When the lessor refuses to make an entry inventory, the lessee must send him a formal notice to do it.

If the landlord persists in his refusal, he will have to prove at the end of the lease that he gave the accommodation in good condition to show the damage caused by the tenant.

By refusal of the tenant

The tenant is considered to have received the accommodation in good condition from rental repairs. He will have to return it in good condition for rental repairs, unless he can prove the initial poor condition of the dwelling. Evidence can be provided, for example, by means of photographs taken by a commissioner of justice - formerly a bailiff and judicial auctioneer - (paid approach).

For other repairs (work to be carried out by the lessor or dilapidated of the premises), it is up to the owner to demonstrate that they are attributable to the tenant.

By negligence of the owner and the tenant

The tenant is considered to have received the accommodation in good condition from rental repairs. He will have to return it in good condition for rental repairs, unless he can prove the initial poor condition of the dwelling. Evidence may be provided, for example, by means of photographs taken by a Commissioner of Justice (fee-paying).

For other repairs (work to be carried out by the lessor or dilapidated of the premises), it is up to the owner to demonstrate that they are attributable to the tenant.

Dispute less than or equal to €5,000
Registered mail

If you are unable to speak to your landlord (or tenant), you can send them a registered mail with acknowledgement of receipt.

The letter must describe the facts as precisely as possible.

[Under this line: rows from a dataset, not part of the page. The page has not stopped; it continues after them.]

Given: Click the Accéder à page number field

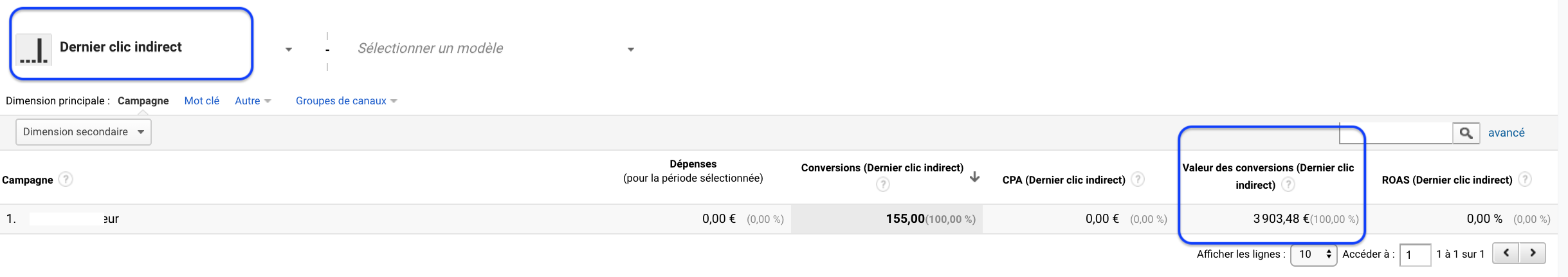Looking at the screenshot, I should coord(1415,254).
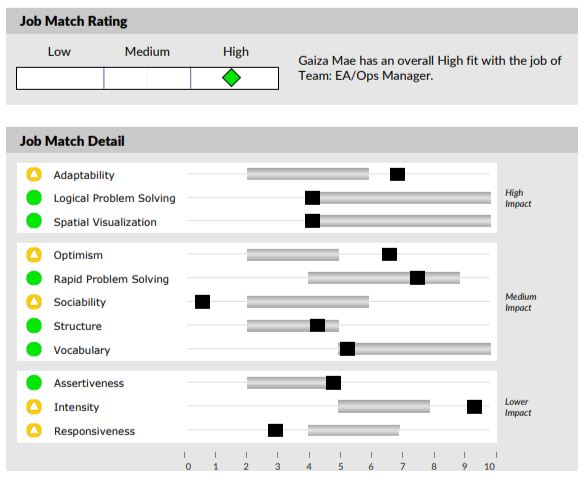
Task: Click the green status dot for Spatial Visualization
Action: tap(34, 221)
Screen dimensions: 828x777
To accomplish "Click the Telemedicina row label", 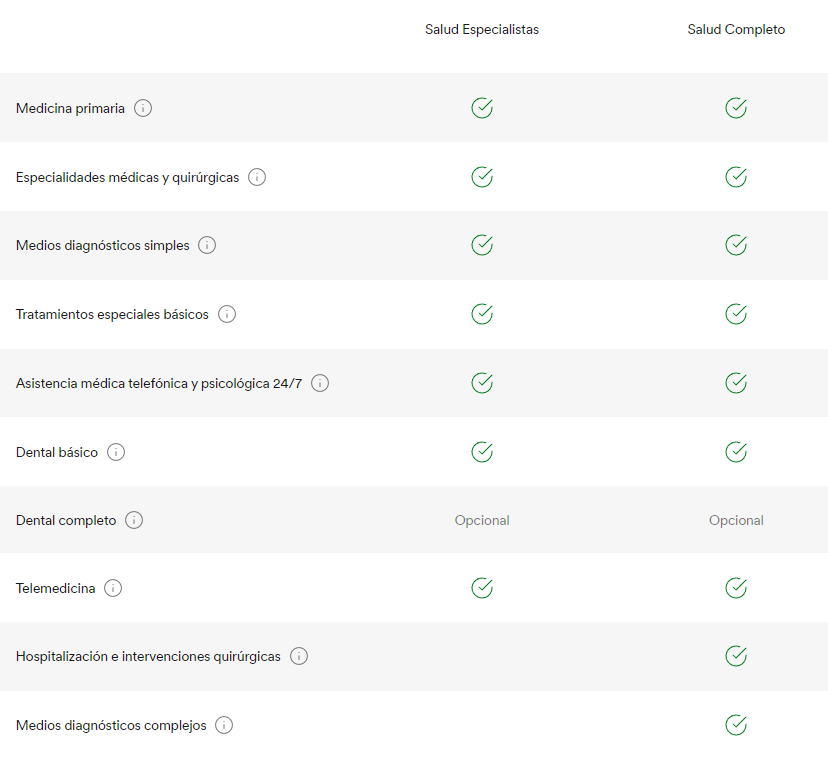I will (x=55, y=588).
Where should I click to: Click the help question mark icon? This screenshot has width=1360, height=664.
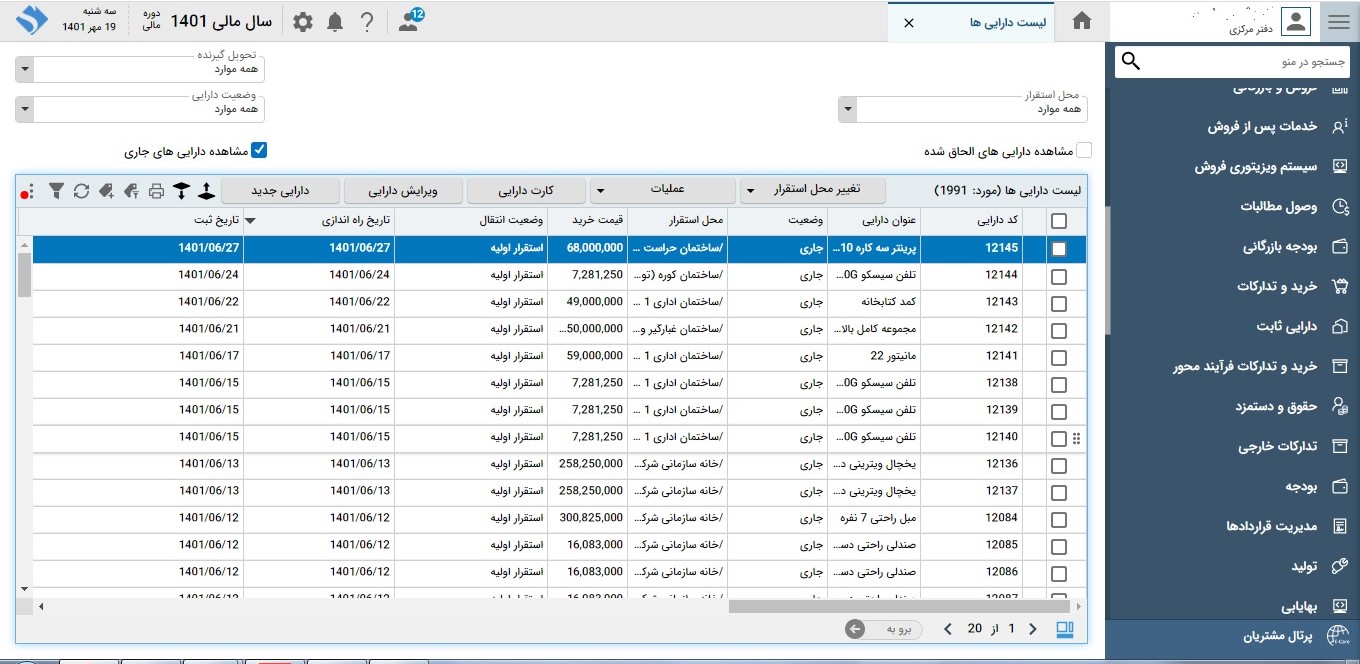(x=367, y=22)
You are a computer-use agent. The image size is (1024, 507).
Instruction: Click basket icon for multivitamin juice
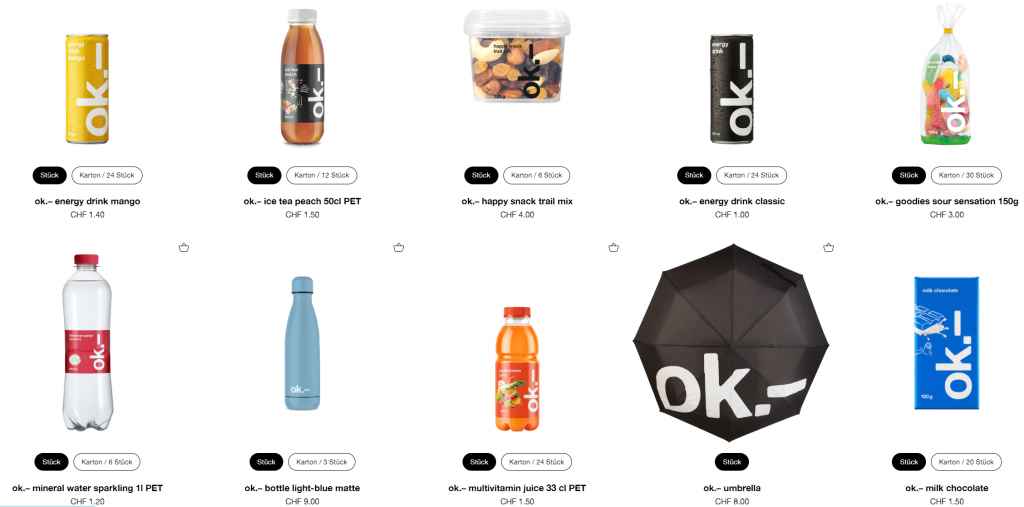tap(613, 248)
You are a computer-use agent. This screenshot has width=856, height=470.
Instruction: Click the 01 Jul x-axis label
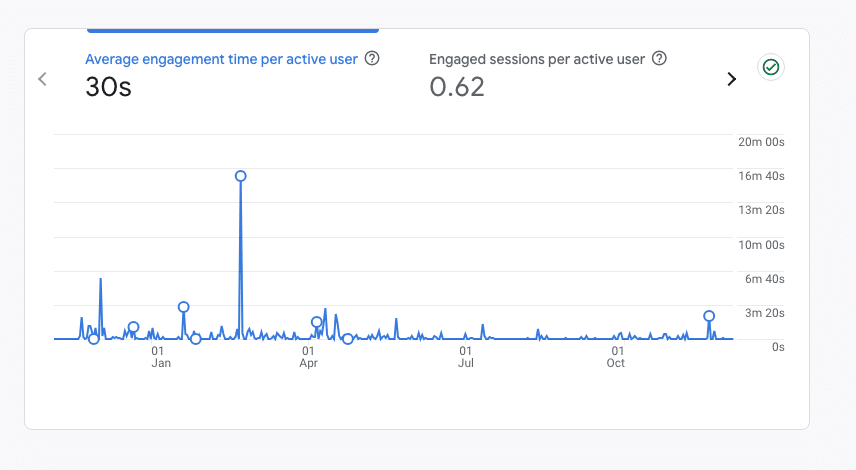(466, 357)
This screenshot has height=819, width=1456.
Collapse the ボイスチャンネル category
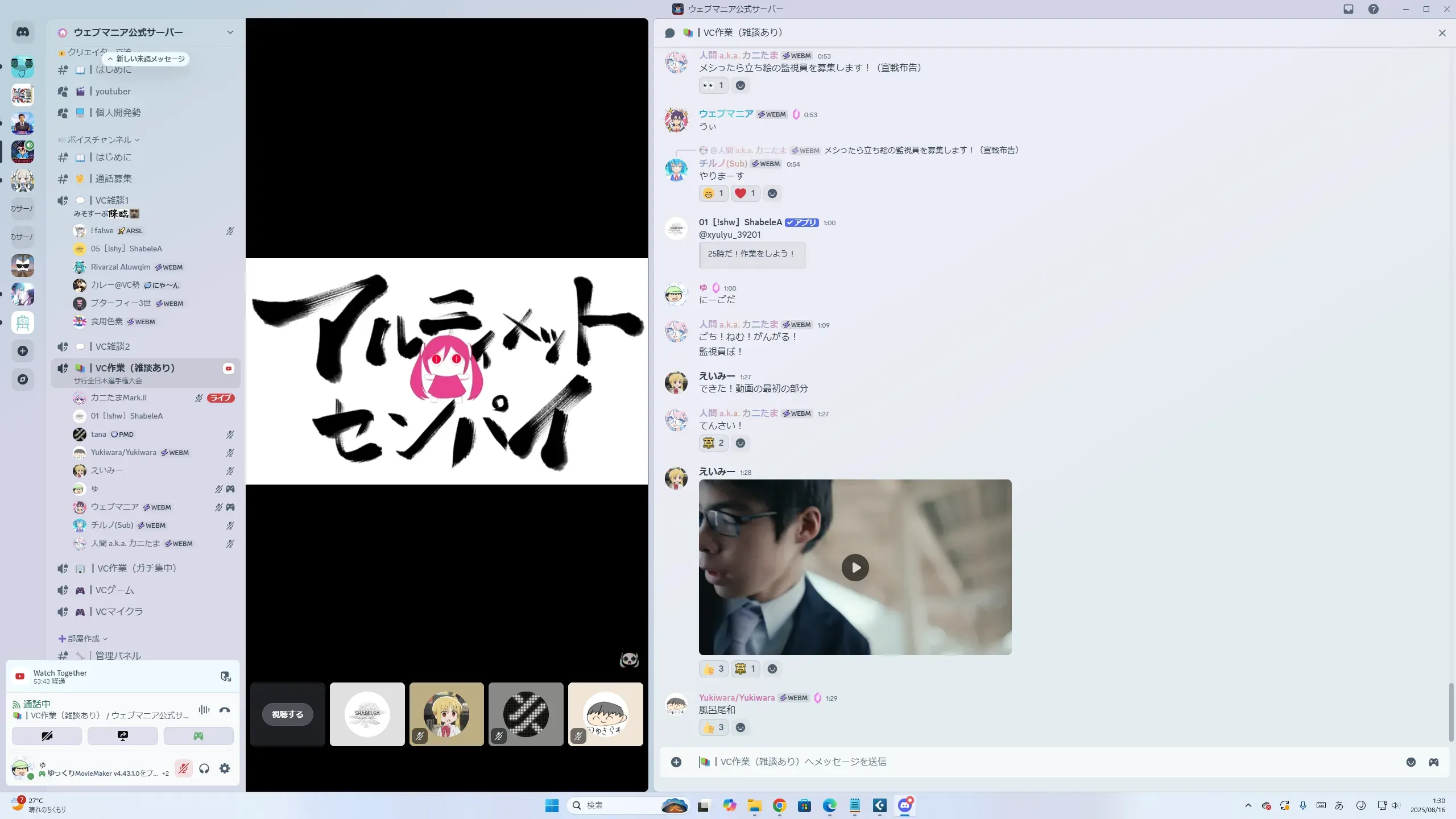coord(100,140)
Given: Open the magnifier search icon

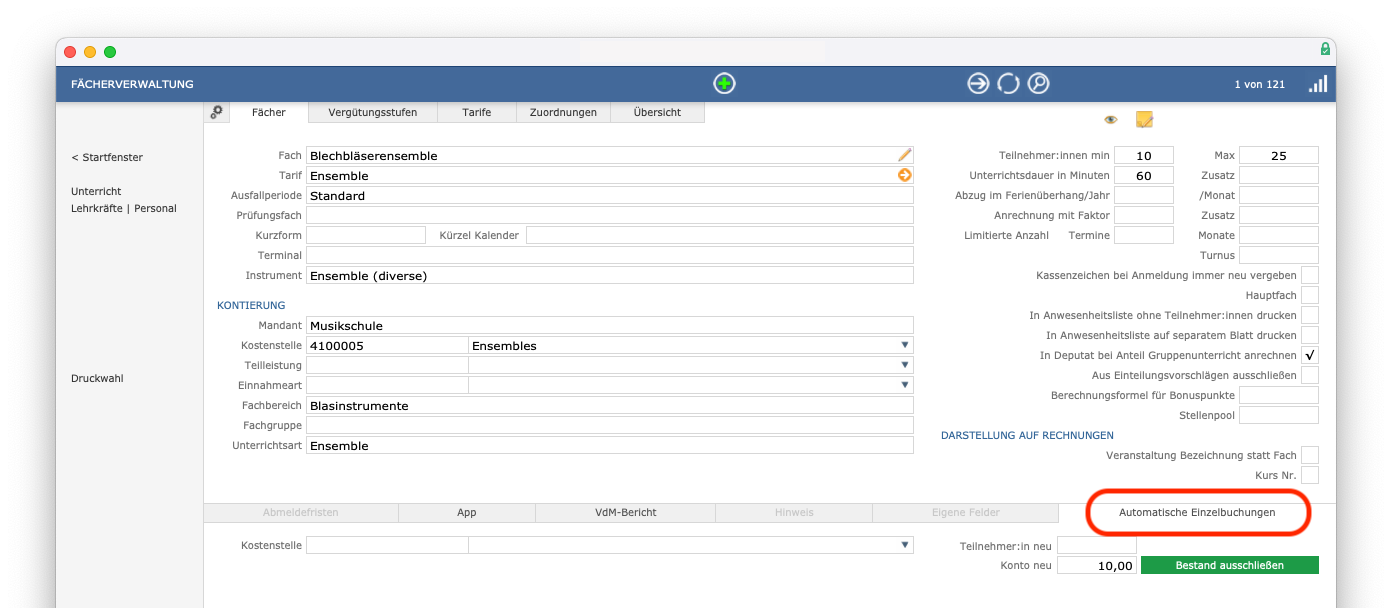Looking at the screenshot, I should tap(1039, 84).
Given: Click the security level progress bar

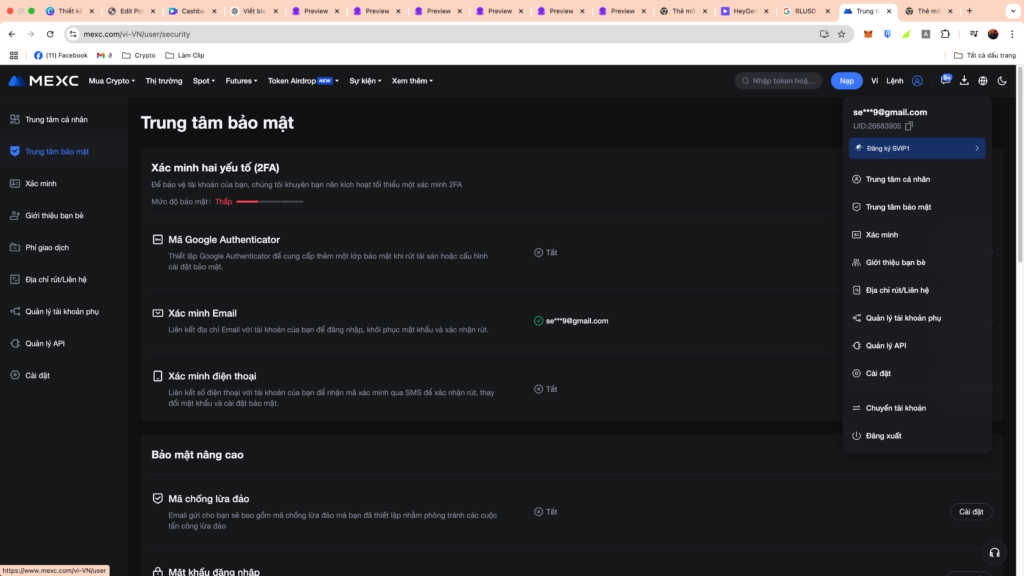Looking at the screenshot, I should (269, 202).
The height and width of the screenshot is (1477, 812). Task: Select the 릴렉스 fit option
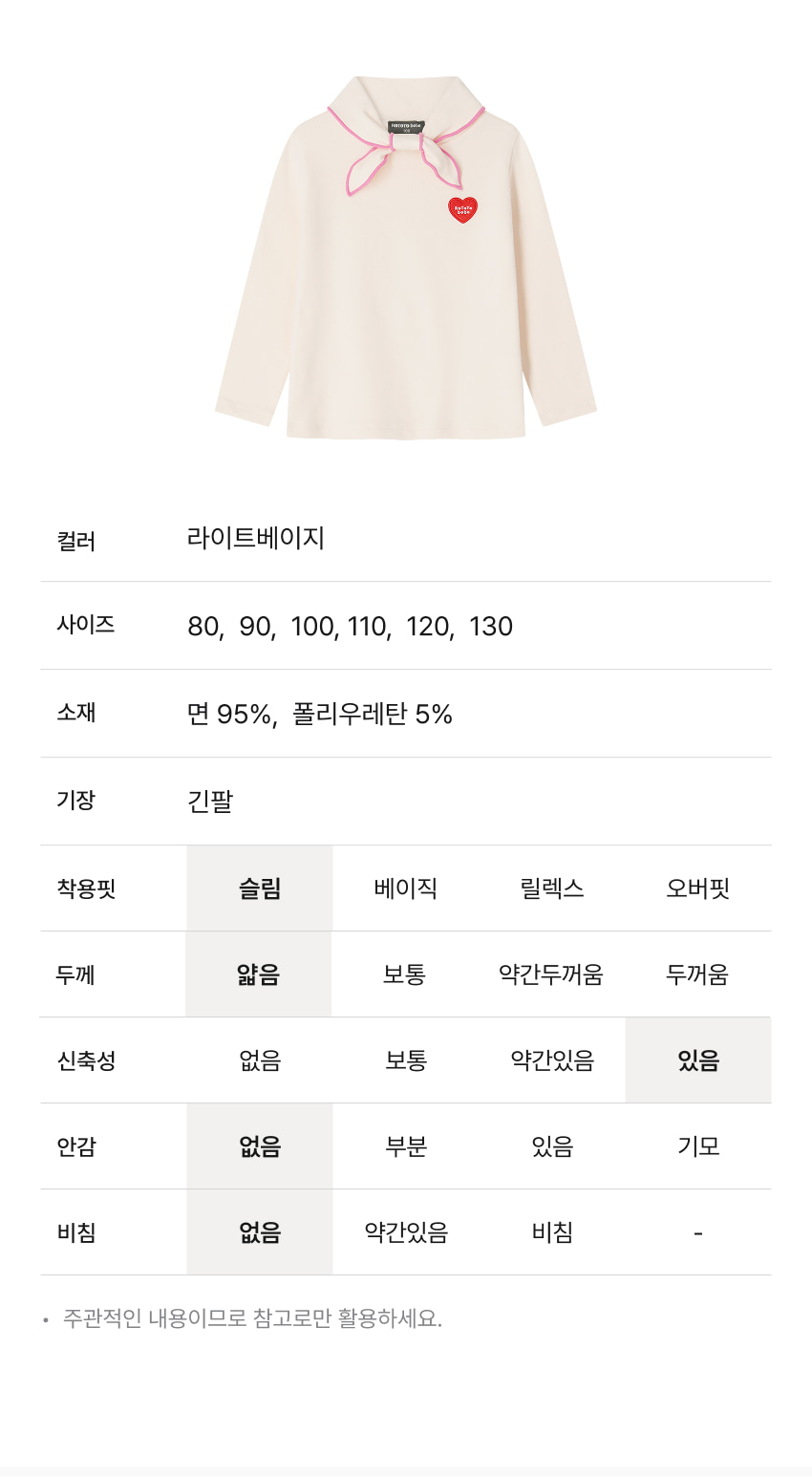552,888
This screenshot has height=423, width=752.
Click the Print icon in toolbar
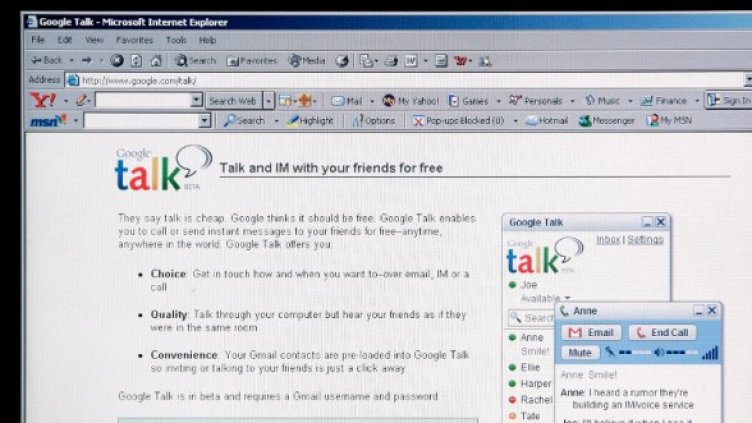pos(391,60)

You must attach documents to support your comments (legislation, regulations, invoices, photos...).

Conciliation (required)

If you do not succeed with registered mail, you must initiate a conciliation with a conciliator of justice

This is free of charge.

Refer the matter to the judge

You must refer the case to the protection litigation judge the court on which the rented accommodation depends.

You have 3 years to do it, after the dispute appears.

Dispute over €5,000
Registered mail

If you are unable to speak to your landlord (or tenant), you can send them a registered mail with acknowledgement of receipt.

The letter must describe the facts as precisely as possible.

You must attach documents to support your comments (legislation, regulations, invoices, photos...).

Reconciliation (optional)

If you are not successful with registered mail, it may be helpful to initiate a conciliation with:

This is optional.

It's always free.

Refer the matter to the judge

You must refer the case to the protection litigation judge the court on which the rented accommodation depends.

You have 3 years to do it, after the dispute appears.